> **The problem**
Reproduce, word for word, the lines of the material from its first line through the line containing "coordinates (349, 402).", both included.

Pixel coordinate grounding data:
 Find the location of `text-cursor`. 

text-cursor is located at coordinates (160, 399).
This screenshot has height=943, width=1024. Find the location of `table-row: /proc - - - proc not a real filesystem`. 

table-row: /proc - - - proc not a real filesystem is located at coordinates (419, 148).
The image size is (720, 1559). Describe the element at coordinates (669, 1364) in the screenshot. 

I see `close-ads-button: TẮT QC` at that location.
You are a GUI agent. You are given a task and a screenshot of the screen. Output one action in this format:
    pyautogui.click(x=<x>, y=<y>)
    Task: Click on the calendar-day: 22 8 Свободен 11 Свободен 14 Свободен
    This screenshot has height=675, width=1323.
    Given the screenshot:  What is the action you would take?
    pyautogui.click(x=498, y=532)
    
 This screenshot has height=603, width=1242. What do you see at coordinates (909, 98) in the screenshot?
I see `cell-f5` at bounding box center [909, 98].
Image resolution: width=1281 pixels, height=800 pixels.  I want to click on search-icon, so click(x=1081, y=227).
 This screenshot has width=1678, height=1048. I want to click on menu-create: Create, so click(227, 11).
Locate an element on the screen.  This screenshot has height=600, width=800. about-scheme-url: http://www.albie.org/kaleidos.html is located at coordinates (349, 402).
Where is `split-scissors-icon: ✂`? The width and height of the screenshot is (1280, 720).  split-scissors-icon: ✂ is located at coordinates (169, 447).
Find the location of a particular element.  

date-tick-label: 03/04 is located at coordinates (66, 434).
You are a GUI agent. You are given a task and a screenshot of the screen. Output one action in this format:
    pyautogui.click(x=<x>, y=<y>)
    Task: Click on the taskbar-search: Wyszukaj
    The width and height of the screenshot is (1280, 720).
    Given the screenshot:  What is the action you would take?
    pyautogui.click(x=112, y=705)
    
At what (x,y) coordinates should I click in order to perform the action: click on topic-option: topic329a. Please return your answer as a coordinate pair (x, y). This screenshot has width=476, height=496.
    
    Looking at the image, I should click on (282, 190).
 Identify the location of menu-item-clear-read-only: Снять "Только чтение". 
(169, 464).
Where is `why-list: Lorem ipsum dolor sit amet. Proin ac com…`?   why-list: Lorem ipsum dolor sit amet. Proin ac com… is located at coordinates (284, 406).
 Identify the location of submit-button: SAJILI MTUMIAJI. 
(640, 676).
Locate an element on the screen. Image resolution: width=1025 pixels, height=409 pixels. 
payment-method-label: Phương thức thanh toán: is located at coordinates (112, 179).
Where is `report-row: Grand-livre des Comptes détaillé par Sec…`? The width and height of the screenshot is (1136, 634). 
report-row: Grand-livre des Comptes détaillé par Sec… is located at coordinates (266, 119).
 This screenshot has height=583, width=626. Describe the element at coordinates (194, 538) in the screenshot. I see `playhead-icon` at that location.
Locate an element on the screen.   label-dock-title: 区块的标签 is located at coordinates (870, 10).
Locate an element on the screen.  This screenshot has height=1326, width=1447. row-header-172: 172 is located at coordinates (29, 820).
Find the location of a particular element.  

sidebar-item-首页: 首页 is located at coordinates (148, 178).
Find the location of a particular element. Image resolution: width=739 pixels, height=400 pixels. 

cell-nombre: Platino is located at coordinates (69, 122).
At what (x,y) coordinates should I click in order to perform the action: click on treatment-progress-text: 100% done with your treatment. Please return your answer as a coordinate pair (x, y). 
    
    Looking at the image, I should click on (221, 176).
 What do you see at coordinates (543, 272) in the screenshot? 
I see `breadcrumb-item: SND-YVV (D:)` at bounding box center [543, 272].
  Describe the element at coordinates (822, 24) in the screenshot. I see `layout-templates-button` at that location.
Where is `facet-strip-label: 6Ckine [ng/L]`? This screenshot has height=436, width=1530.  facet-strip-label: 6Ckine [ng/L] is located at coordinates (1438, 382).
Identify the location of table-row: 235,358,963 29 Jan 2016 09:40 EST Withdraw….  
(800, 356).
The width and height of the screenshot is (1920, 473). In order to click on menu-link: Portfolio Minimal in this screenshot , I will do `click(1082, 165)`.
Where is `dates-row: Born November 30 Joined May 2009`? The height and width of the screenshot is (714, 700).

> **Solution**
 Find the location of `text-cursor`. 

text-cursor is located at coordinates (160, 399).
This screenshot has height=943, width=1024. Find the location of `table-row: /proc - - - proc not a real filesystem`. 

table-row: /proc - - - proc not a real filesystem is located at coordinates (419, 148).
The image size is (720, 1559). Describe the element at coordinates (669, 1364) in the screenshot. 

I see `close-ads-button: TẮT QC` at that location.
You are a GUI agent. You are given a task and a screenshot of the screen. Output one action in this format:
    pyautogui.click(x=<x>, y=<y>)
    Task: Click on the calendar-day: 22 8 Свободен 11 Свободен 14 Свободен
    This screenshot has height=675, width=1323.
    Given the screenshot:  What is the action you would take?
    pyautogui.click(x=498, y=532)
    
 This screenshot has height=603, width=1242. What do you see at coordinates (909, 98) in the screenshot?
I see `cell-f5` at bounding box center [909, 98].
Image resolution: width=1281 pixels, height=800 pixels.  I want to click on search-icon, so click(x=1081, y=227).
 This screenshot has width=1678, height=1048. I want to click on menu-create: Create, so click(227, 11).
Locate an element on the screen.  This screenshot has height=600, width=800. about-scheme-url: http://www.albie.org/kaleidos.html is located at coordinates (349, 402).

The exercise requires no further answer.